Juru bicara markas pertahanan udara Iran menyatakan bahwa operasi tersebut dilakukan menggunakan sistem pertahanan terbaru yang dikembangkan secara canggih. Serangan itu menargetkan sejumlah aset udara AS dalam waktu berdekatan.
Laporan yang beredar menyebutkan, satu jet tempur yang awalnya diduga jenis F-35 kemudian teridentifikasi sebagai F-15 berhasil ditembak jatuh. Selain itu, pesawat serang A-10 Warthog juga dilaporkan jatuh dalam insiden terpisah.
Di sisi lain, dua helikopter Black Hawk milik militer AS turut diserang saat menjalankan misi pencarian dan penyelamatan awak pesawat yang jatuh. Serangan tersebut menyebabkan adanya korban luka di pihak militer Amerika.
Militer Amerika Serikat sendiri mengakui jatuhnya salah satu jet tempurnya dan menyatakan telah menemukan satu pilot, sementara nasib pilot lainnya masih belum diketahui.

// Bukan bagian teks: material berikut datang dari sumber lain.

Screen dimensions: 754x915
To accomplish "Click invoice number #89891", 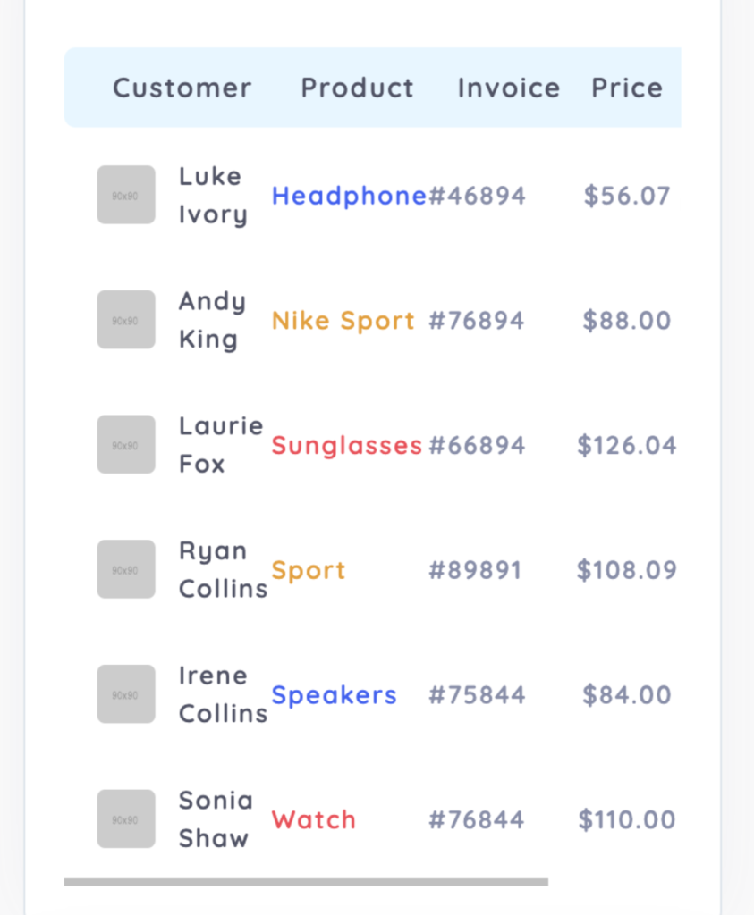I will pos(475,570).
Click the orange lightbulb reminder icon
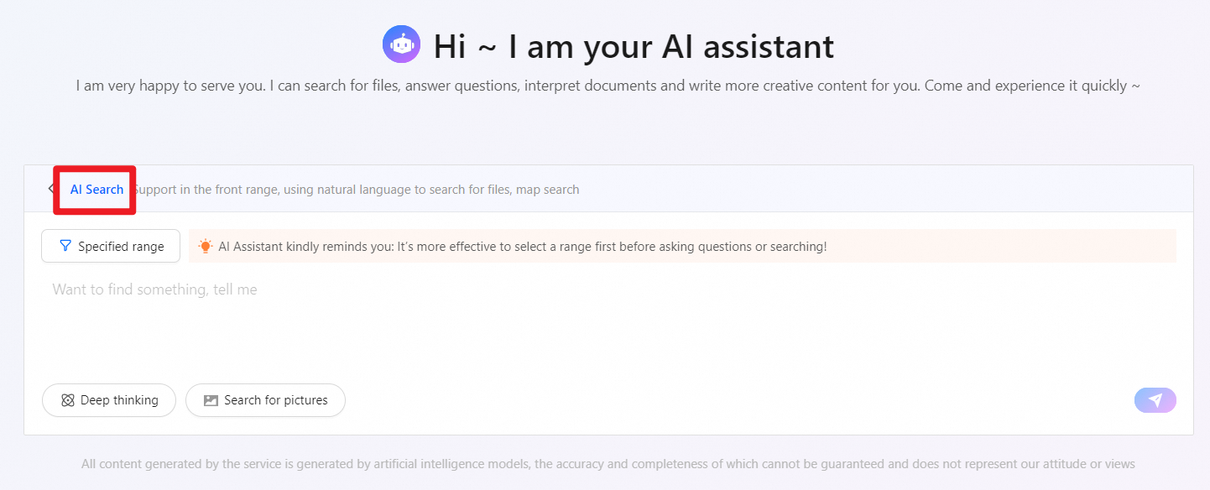The width and height of the screenshot is (1210, 490). 206,246
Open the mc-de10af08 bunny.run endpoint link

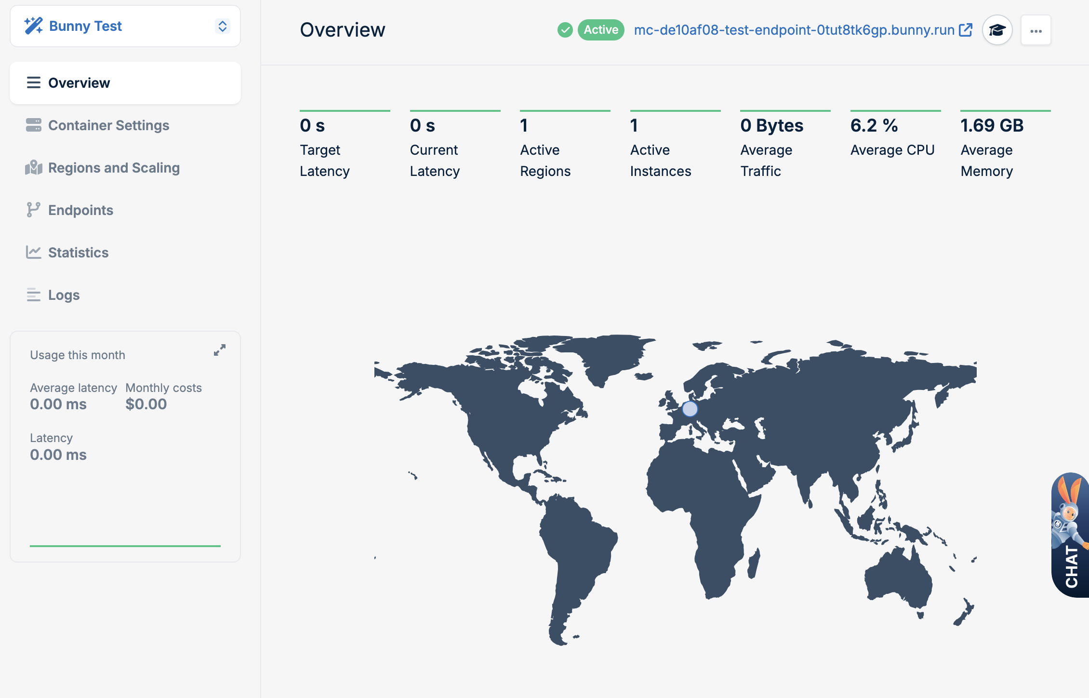click(794, 30)

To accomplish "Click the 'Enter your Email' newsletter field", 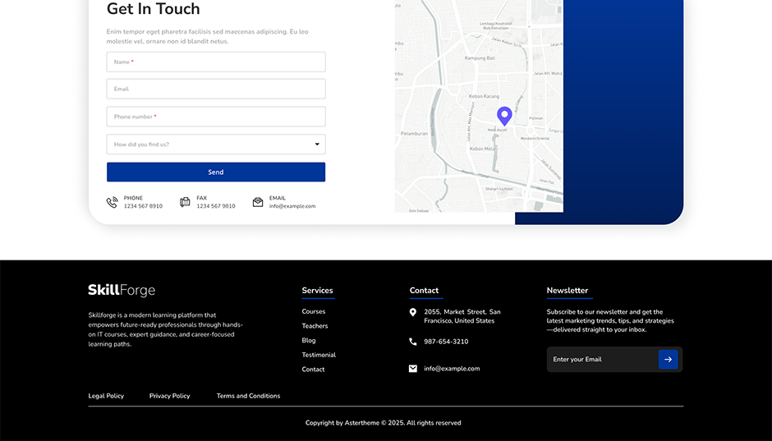I will 602,359.
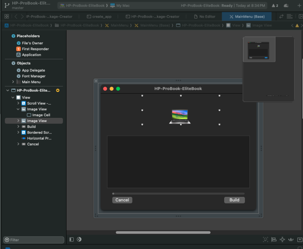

Insiden ini menjadi sorotan karena dinilai membantah klaim sebelumnya yang menyebutkan bahwa sistem pertahanan udara Iran telah berhasil dilumpuhkan. Iran menegaskan bahwa kemampuan pertahanannya masih berfungsi dan mampu menghadapi operasi militer udara lawan.
Perkembangan ini menandai eskalasi baru dalam ketegangan militer di kawasan, dengan meningkatnya intensitas konfrontasi antara kedua negara.